# Optimizing trigonometric and nonlinear functions

First, Please, keep in mind that I'm a programmer not mathematician, and I have a fair mathematical background.

I used optimization in Java to fit some observations to a trigonometric function, I tried the following optimizers: BOBYQA, CMA-ES, Powell, and Simplex to optimize the function as a scalar function, and also Levenberg-Marquardt and Gauss-Newton to optimize it as a vector function, I got good results for

$z = a.\sin(x)+b.\cos(y)$

, but for a non-linear relation like: $y = \cos(a.x)$ or $z = \sin(a.x) + \cos(b.x)$, the results are very unsatisfying and I have to choose an initial guess very close to the correct values of $a$ and $b$, and certainly this is not practical, example:

$y=6.4\cdot e^{5.5x}$

gives

$(6.39 \text{ and } 5.5)$ if the initial guess is set to $(7,7)$

and gives

$(2.07 \text{ and }5.5)$ for initial guess of $(8,8)$

and , certainly, this is a very bad guess. So I guess I need either of two choices:

1. Find a method for selecting a very good initial guess
2. Find a method for improving the optimizer so that it could get a good result even if the initial guess is not good.

* **Written tasks**:
(a) Rewrite the passage of the optimization question starting with "and , certainly, this" and going on through "is not good.", replacing "initial guess" with "starting estimate".
(b) List every optimizer that the optimization question names as having been tried.
(c) For each statement, say whether it agrees with the optimization question, and quote the words that decide it: (i) The writer is a mathematician. (ii) The writer got good results for $z = a.\sin(x)+b.\cos(y)$. (iii) Levenberg-Marquardt was used to optimize the function as a scalar function.
The rows after this point are taken from a different source.

* **Extracted records**:
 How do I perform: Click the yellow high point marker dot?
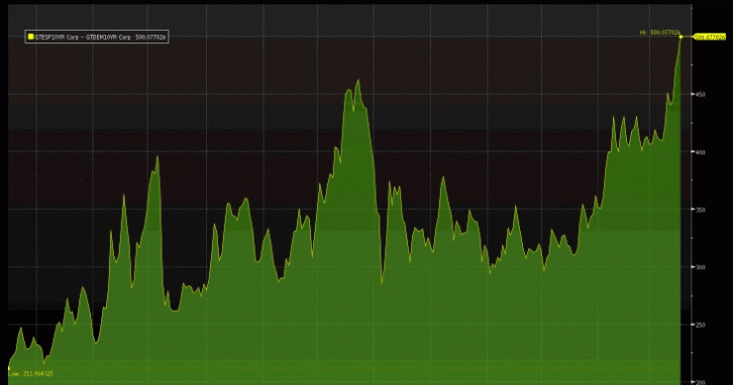pos(681,37)
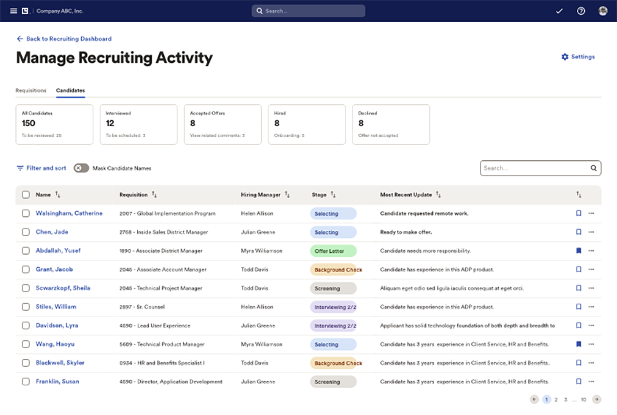
Task: Tick the checkbox for Grant, Jacob
Action: coord(26,270)
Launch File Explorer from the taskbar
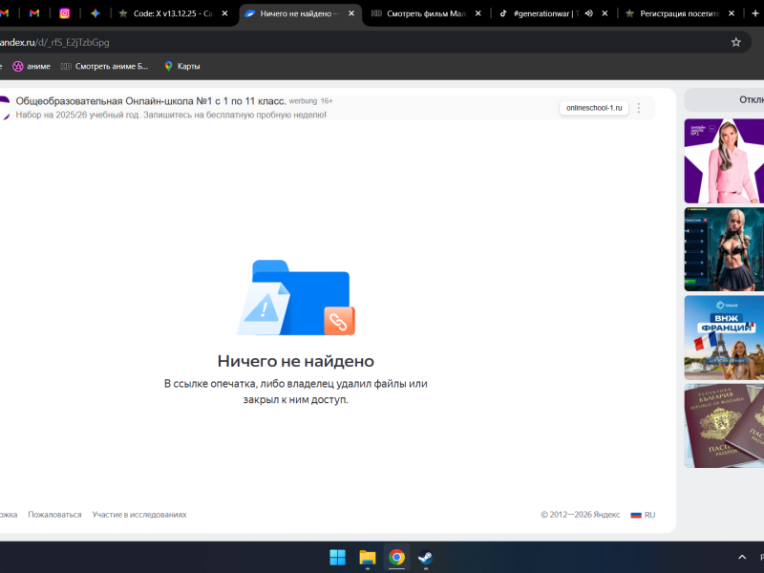764x573 pixels. [367, 558]
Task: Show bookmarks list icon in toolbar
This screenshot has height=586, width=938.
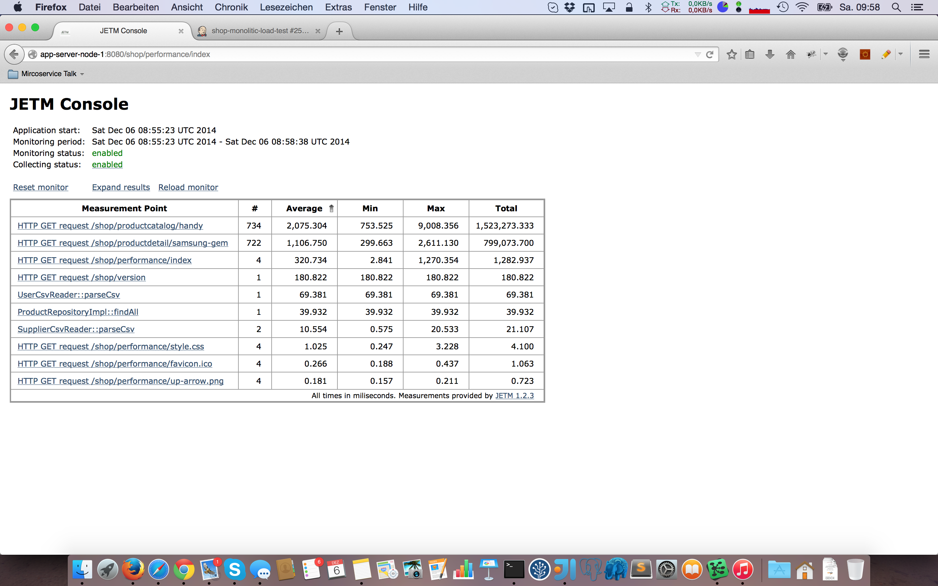Action: pos(750,55)
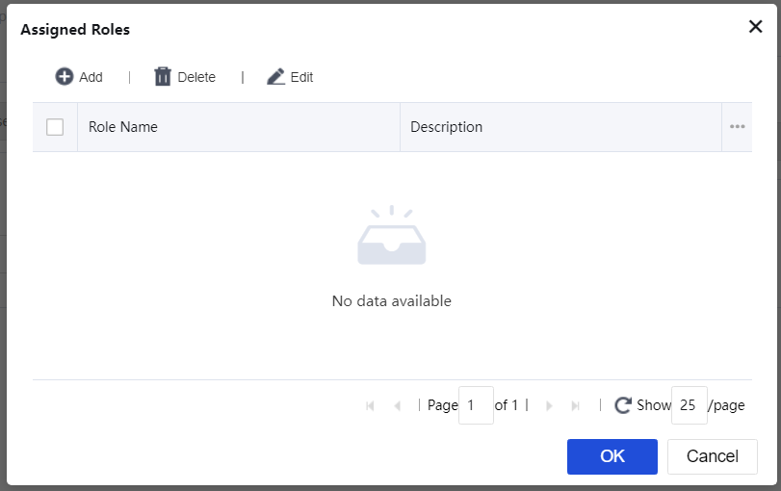Click the empty inbox placeholder image
This screenshot has width=781, height=491.
pos(391,237)
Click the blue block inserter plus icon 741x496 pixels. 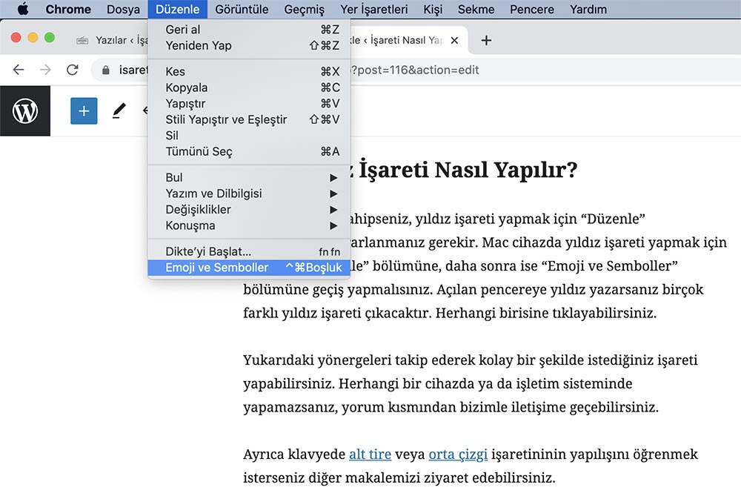[84, 111]
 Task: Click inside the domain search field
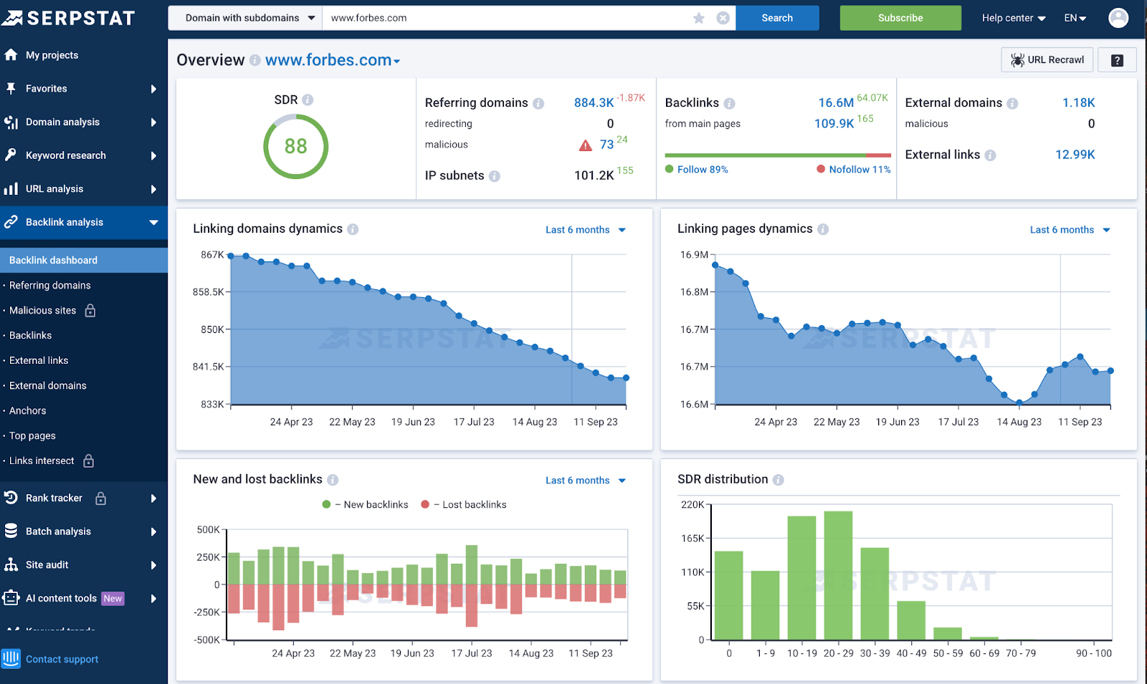pos(502,18)
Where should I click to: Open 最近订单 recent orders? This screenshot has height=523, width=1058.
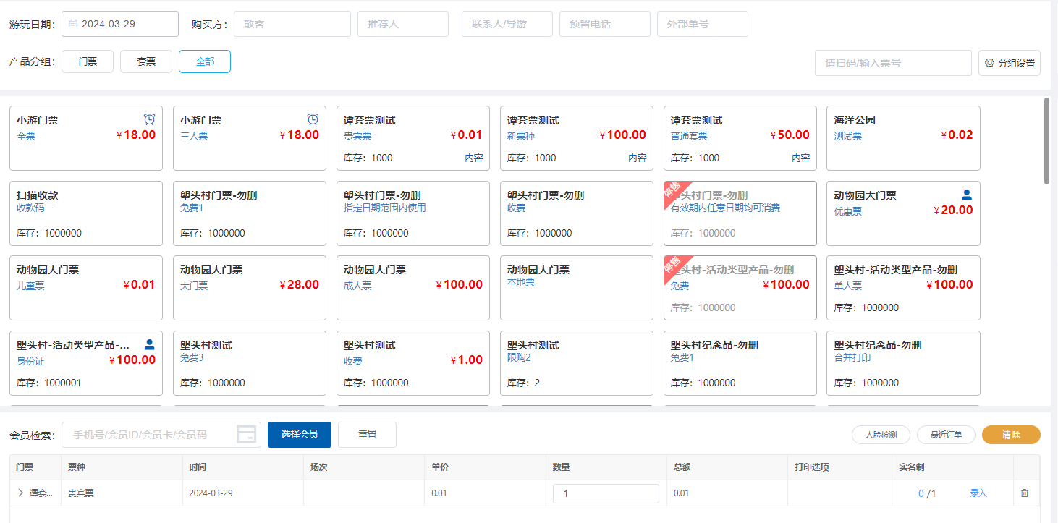pyautogui.click(x=946, y=435)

* **Solutions below**:
(a)
and , certainly, this is a very bad guess. So I guess I need either of two choices:

1. Find a method for selecting a very good starting estimate
2. Find a method for improving the optimizer so that it could get a good result even if the starting estimate is not good.

(b) BOBYQA, CMA-ES, Powell, Simplex, Levenberg-Marquardt, Gauss-Newton

(c)
(i) No: "I'm a programmer not mathematician"
(ii) Yes: "I got good results for"
(iii) No: "also Levenberg-Marquardt and Gauss-Newton to optimize it as a vector function"